For years, we have offered topical cannabis preparations, which are considered non-psychoactive because a topical medication is intended to have an effect at the site of application. The use of topical medications does not result in significant drug concentrations in the blood and other tissues. Examples of topical medications include antibiotics for skin infections, corticosteroids for skin irritation, and some anesthetics. Topical cannabis can be excellent for eczema and psoriasis, minor burns, irritation, and rashes / itching, and many patients report localized pain relief as well.
Transdermal medications, like the new products from Mary’s Medicinals, are absorbed through the skin and into the bloodstream. When a medication is applied to the skin, whether the effect will be local (in the tissue beneath the site of application), or systemic depends on the preparation, and factors such as molecule size and solubility. To work in a transdermal patch, a medicine must be lipophilic (fat-soluble) and potent enough that a low dose will work, so cannabis is ideal in that respect.

■ Records shown
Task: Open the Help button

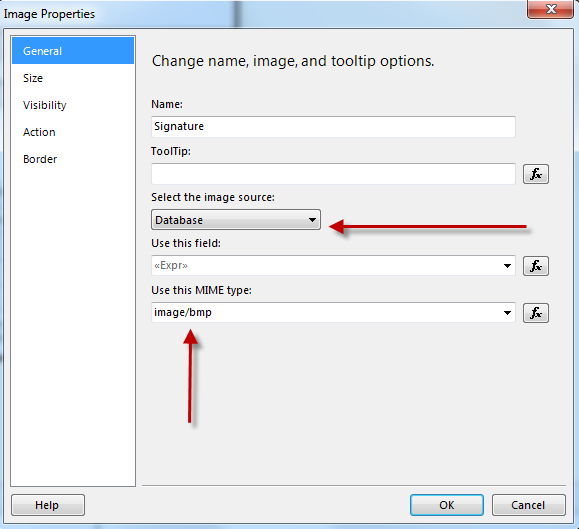Action: click(x=48, y=505)
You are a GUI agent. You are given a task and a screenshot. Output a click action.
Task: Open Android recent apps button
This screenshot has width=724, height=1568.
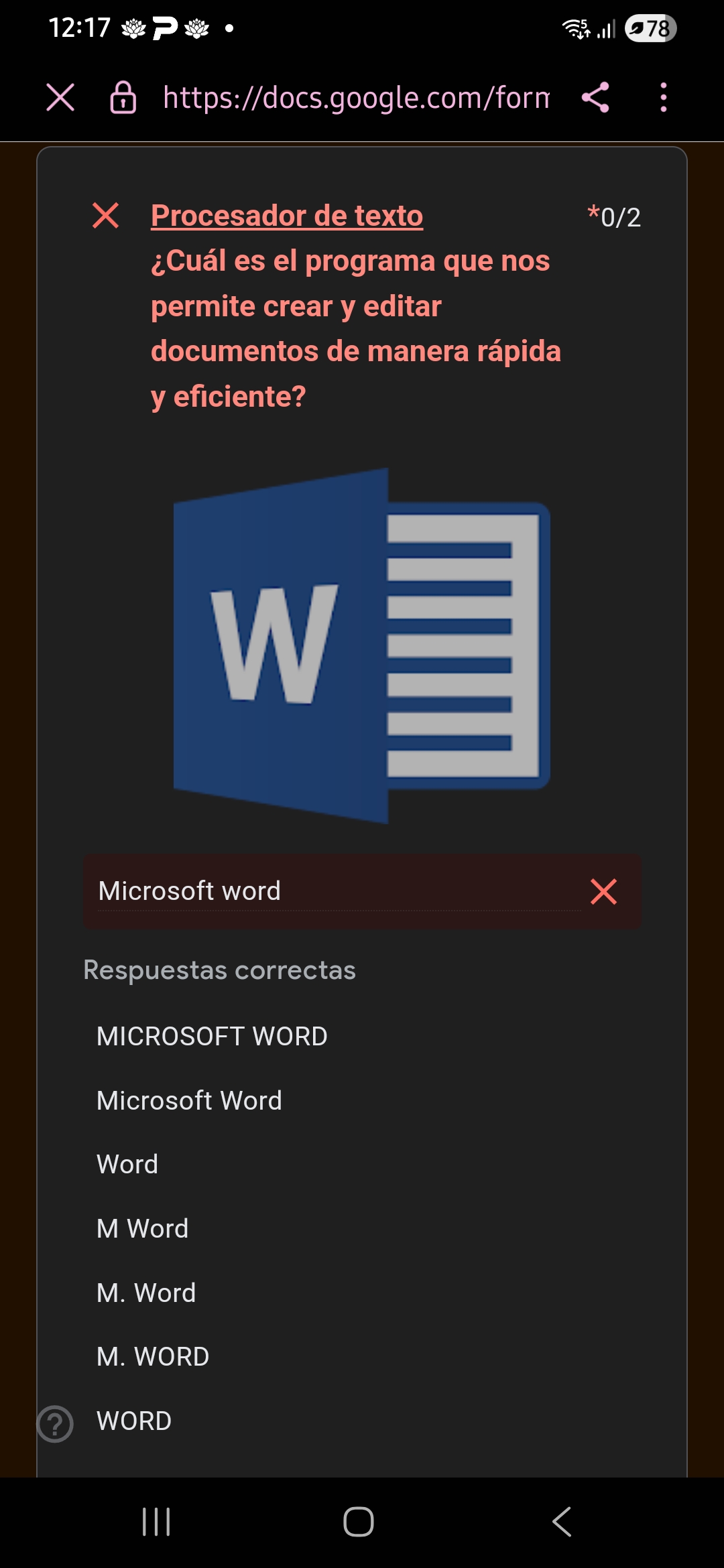(x=156, y=1522)
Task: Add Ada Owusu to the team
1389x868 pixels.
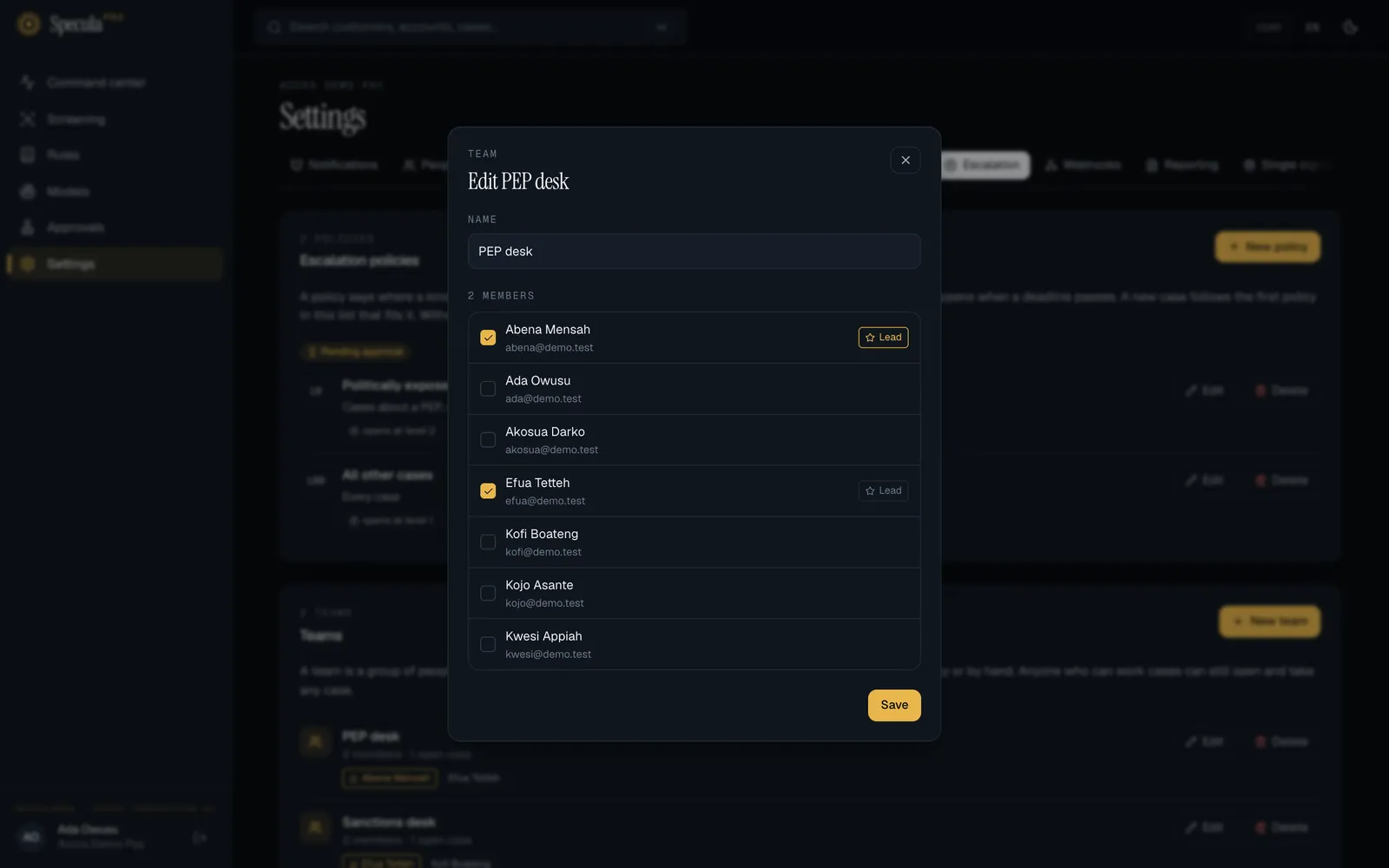Action: point(488,389)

■ Prompt 1
Copy everything in the passage on topical and transdermal cannabis from "For years, we" down to "relief as well.".
■ Prompt 2
Using the passage on topical and transdermal cannabis, say whether each statement agrees with it, and quote the words that decide it. (a) Topical medications produce significant drug concentrations in the blood. (b) Transdermal medications pass through the skin into the bloodstream. (c) A medicine used in a transdermal patch must be water-soluble.
■ Prompt 3
Take the passage on topical and transdermal cannabis further from its last sentence.

■ Exercise answer 1
For years, we have offered topical cannabis preparations, which are considered non-psychoactive because a topical medication is intended to have an effect at the site of application. The use of topical medications does not result in significant drug concentrations in the blood and other tissues. Examples of topical medications include antibiotics for skin infections, corticosteroids for skin irritation, and some anesthetics. Topical cannabis can be excellent for eczema and psoriasis, minor burns, irritation, and rashes / itching, and many patients report localized pain relief as well.

■ Exercise answer 2
(a) No: "The use of topical medications does not result in significant drug concentrations in the blood and other tissues."
(b) Yes: "Transdermal medications, like the new products from Mary’s Medicinals, are absorbed through the skin and into the bloodstream."
(c) No: "a medicine must be lipophilic (fat-soluble)"

■ Exercise answer 3
Transdermal delivery is quite different from other methods of medicating (see chart below for comparison). Effects can be felt as quickly as a few minutes after applying the patch, and last up to 12 hours as long as the patch remains in place. The patch provides a controlled release of the medication, so the effects stay at a constant level rather than the “peaks and valleys” of other methods of administration. Transdermal dosing is also different from other methods. Due to the high bioavailability, a 10mg patch may deliver as much medicine to the bloodstream as an 80mg edible dose. Bioavailability is the fraction of an administered dose of unchanged drug that reaches the systemic circulation. By definition, when a medication is administered intravenously, its bioavailability is 100%, and the transdermal delivery system delivers medicine to the veins, so it is considered the same as intravenous administration.